Mathias Erdtmann
É possível fazer uma crítica construtiva ao BC sem ameaçar sua autonomia. E no núcleo dessa critica pode ser feita uma proposta, em um formato que pode agradar gregos e troianos. É muito simples, basta “copiar a matriz”, uma proposta que deveria, a princípio, ser bem aceita pelo mercado, e satisfazer os desígnios do governo — que o BC brasileiro tenha duas metas, de forma semelhante ao dos EUA.
Aqui, o BC tem uma missão: controle da inflação. E para isso ele tem um arsenal cuja arma preferida é a definição da taxa de juros (pedais do acelerador e freio da economia).
DUPLO MANDATO – Nos EUA funciona o chamado “duplo mandato” desde 1977, com duas missões: (1) controle da inflação e (2) manutenção do pleno emprego. Além da taxa de juros, outra ferramenta muito usada é o controle da base monetária (dinheiro em circulação) com os afrouxamentos (“quantitative easining”) e tensionamentos (“quantitative tightening”).
No Brasil, com a única missão, a maior eficiência da ferramenta dos juros ocorre quando o banco opera com base monetária muito pequena, com os enxugamentos, ou retiradas do dinheiro em circulação dos bancos (de forma remunerada mediante depósitos compromissados), que tanto são criticados pela Dra.

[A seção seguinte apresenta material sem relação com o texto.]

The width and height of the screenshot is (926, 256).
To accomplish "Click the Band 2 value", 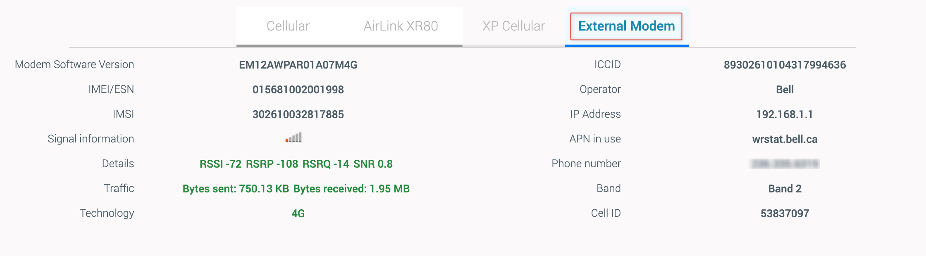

Maria Lúcia Fattorelli.
Isso tudo é fácil de comprovar ao analisar a base monetária M2 como percentual do PIB, disponível na página de dados abertos do BC e do FED (base de dados do BC dos EUA). Nos EUA a base monetária (ou dinheiro em circulação – agregado M2) está hoje em 82% do PIB, enquanto no Brasil está – como sempre – em 50% (mais baixo que o mínimo da história norte-americana).
POBREZA ARTIFICIAL – Essa versão brasileira cria uma pobreza artificial e os bancos ficam “sem dinheiro” pra emprestar, aumentando o spread, que é a diferença entre o juros do governo e o juros para as pessoas.
Ora, neste duplo mandato, o BC não pode esfolar a “real economy” dos empregos das pessoas em troca de uma missão meramente bancária, e com isso ganha uma sensibilidade adicional — sem perder a autonomia, e sem requerer que o presidente da República ou o ministro da Fazenda façam o triste papel de pedir compaixão aos banqueiros.
Lá nos EUA as metas são definidas e aprovadas anualmente no congresso, sendo atualmente uma inflação a 2% (+-1 %) e desemprego em 4,4% (+- 1%) – esses números praticamente não mudam de um ano pra outro.
PLENO EMPREGO – Para trabalhar dentro das margens, se o desemprego crescer, o Banco Central americano tem que aceitar ir ao limite superior da inflação para aquecer a economia, por exemplo.
Esses 4,4% de desemprego caracterizam o pleno emprego, pois é esperado que sempre exista uma parcela (pequena) da população que esteja trocando de empregos, formando um colchão de mobilidade que ainda permite algum poder de barganha aos patrões e empregados.
Vejam que assim a autonomia e o poder do BC vêm junto com uma missão que inclui o bem-estar geral a partir do emprego, garantindo a dignidade e oportunidades ao povo americano.
OUTRO EXEMPLO – Na Nova Zelândia, foram até mais longe no sistema BC autônomo + meta de inflação, instituindo “triplo mandato”: (1) inflação baixa e positiva; (2) pleno emprego; (3) preços de aquisição de casas com baixa inflação.
A terceira meta buscaria evitar a inflação de ativos, que é uma das principais fontes de desigualdade, pois a parcela mais rica, possuidora de mais ativos, se beneficia com ela, enquanto os mais pobres são prejudicados pelo aumento dos aluguéis. Com essa política, o sistema financeiro do governo busca estabilidade da economia com emprego e chance de moradia digna para as pessoas.
Vejam que estes sistemas não ferem a autonomia dos BCs, muito pelo contrário: dão mais poder para algo que funciona (a certo grau, até melhor que outras esferas do governo), ao mesmo tempo que insere o banco nas questões de bem-estar social – sem fazer política diretamente, mas através do emprego.
NOTA DA REDAÇÃO DO SITE – Mathias Erdtmann é um dos intelectuais brasileiros que eu mais respeito e admiro. Seus artigos deveriam ser republicados por toda a grande imprensa para vitalizar nas redes sociais. Mas quem se interessa por uma discussão de tamanho nível? O presidente da República, é claro, deveria ter assessores com esse padrão de conhecimento, mas está cercado de áulicos pessimamente instruídos, que só sabem bater palmas para as asneiras que Sua Excelência espalha diariamente aos borbotões. É pena.